Template matching of the components.
Most template-matching algorithms are sensitive to scales and scale invariant ones are very complex, so I don't think you get very accurate results by using simple template matching algorithms if your documents vary in scale and size.
and your shapes features are very similar and sparse to get good results and unique features from algorithms such as SIFT and SURF.
I suggest you to use contours, your shapes are simple and your components are made from combining these simple shapes, by using contours you can find these simple shapes (e.g rectangles and triangles) and then check the contours against previously gathered ones based on component shapes, for example one of your components are created by combining four rectangles, so you can hold relative contours together for it and check it later against your documents in detection phase
there are lots of articles about contour analysis on the net, I suggest you to have a look at these, they will give you a clue on how you can use contours to detect simple and complex shapes:
http://www.emgu.com/wiki/index.php/Shape_%28Triangle,_Rectangle,_Circle,_Line%29_Detection_in_CSharp
http://www.codeproject.com/Articles/196168/Contour-Analysis-for-Image-Recognition-in-C
http://opencv-code.com/tutorials/detecting-simple-shapes-in-an-image/
http://opencv-python-tutroals.readthedocs.org/en/latest/py_tutorials/py_imgproc/py_contours/py_contours_begin/py_contours_begin.html
by the way porting code to c# using EmguCV is trivial, so don't worry about it
The identification of arrow, including direction and endpoint annotations. Line type, if possible.
There are several methods for finding line segments (e.g.
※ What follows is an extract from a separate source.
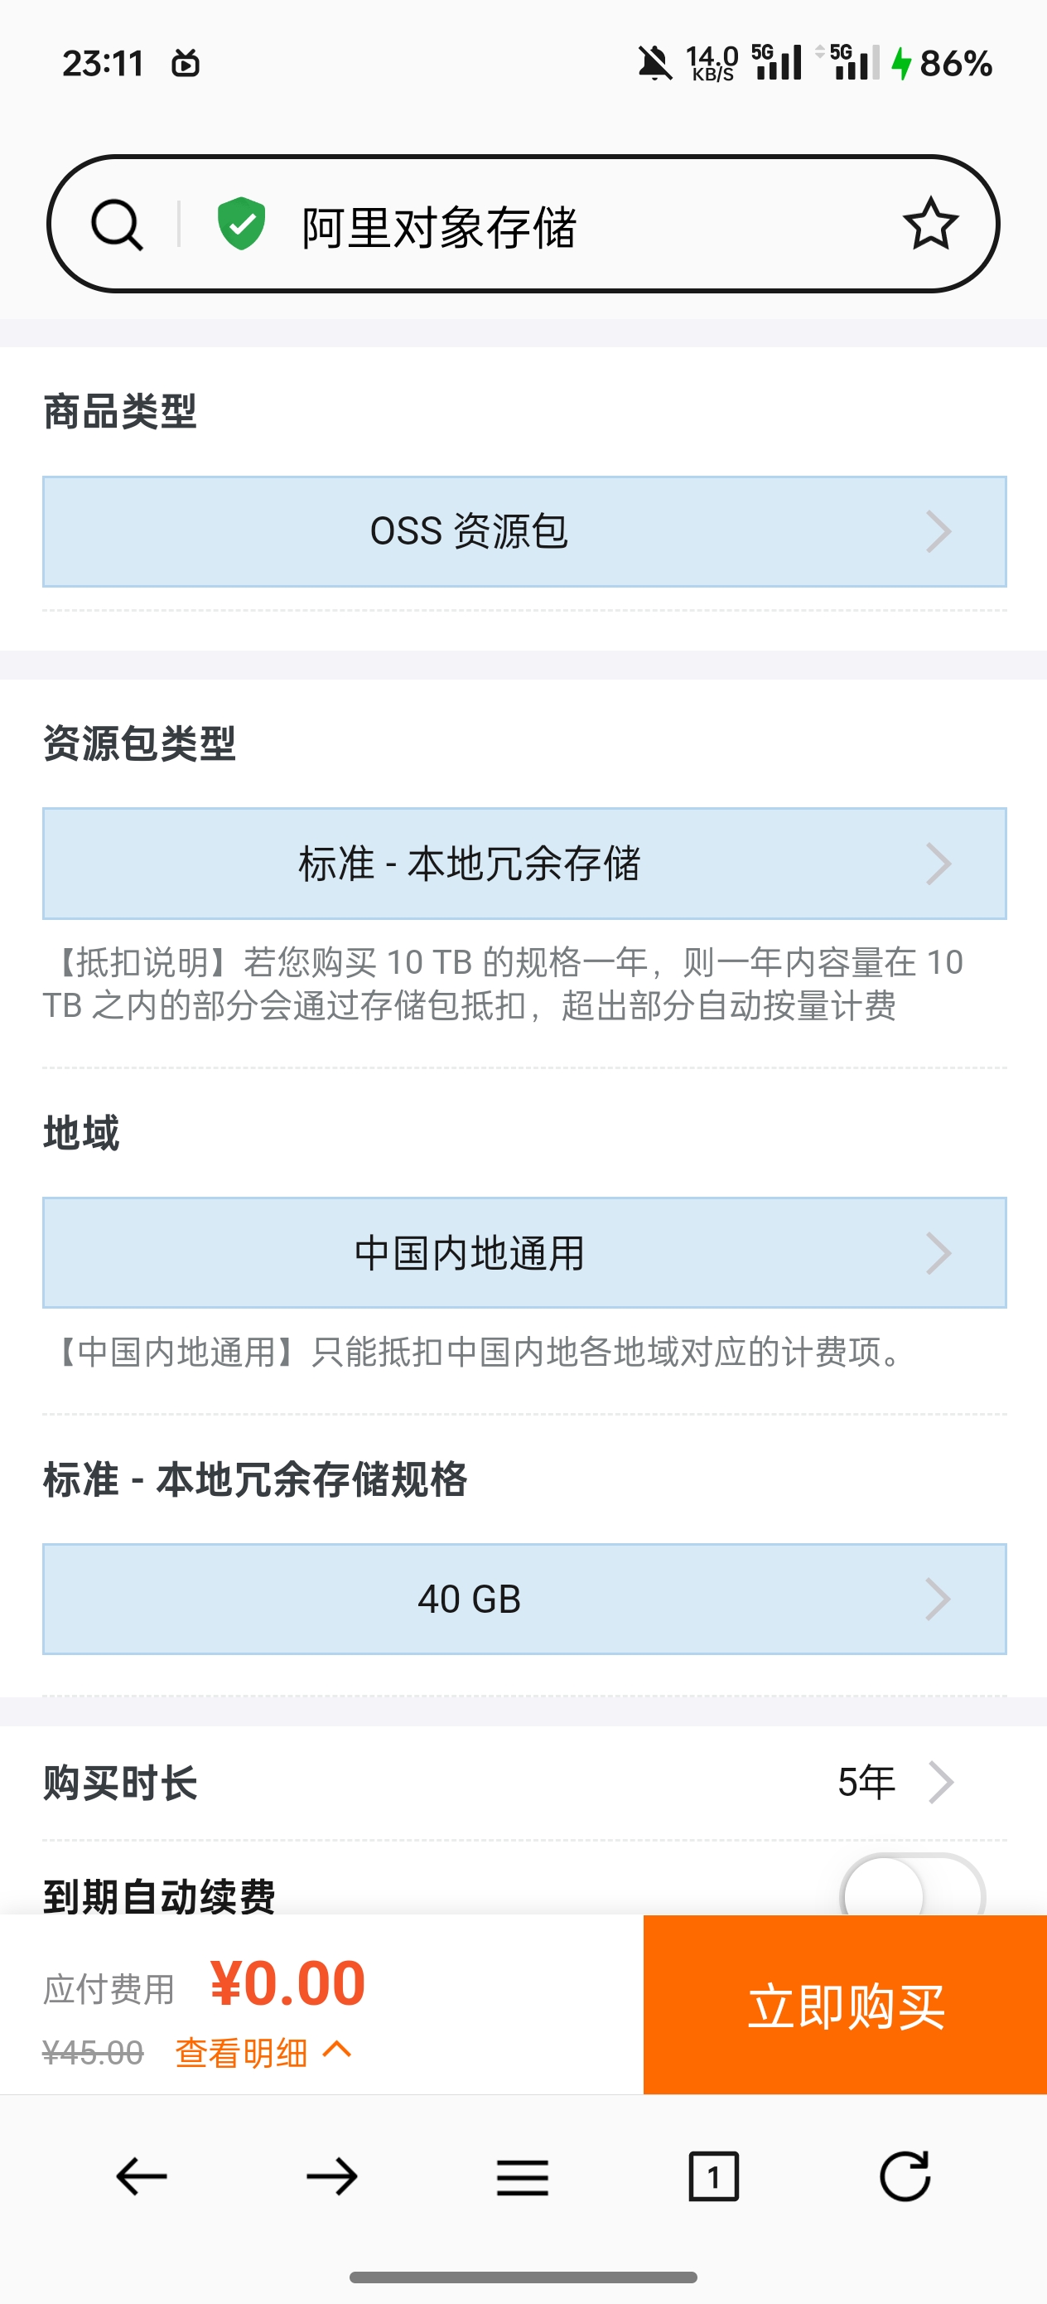Tap the search magnifier icon in address bar

coord(116,224)
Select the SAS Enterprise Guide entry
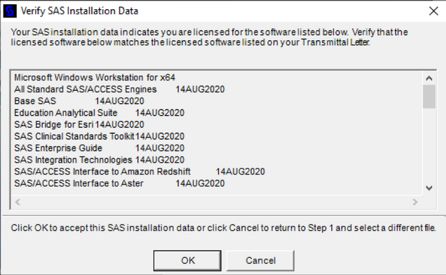Image resolution: width=446 pixels, height=275 pixels. (x=100, y=148)
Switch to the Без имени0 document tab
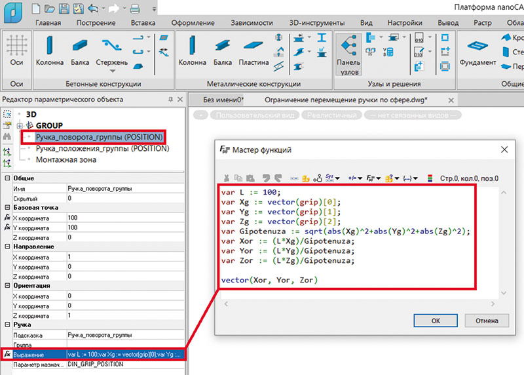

Hough Transform), the main problem in this part is other components as they are normally detected as lines too, so if we find components first and remove them from document, detecting lines would be a lot easier and with far less false detections.
Approach
1- Layer documents based on different Colors, and execute following phases on every desired layer.
2- Detect and extract text using OCR, then remove text regions and recreate the document without texts.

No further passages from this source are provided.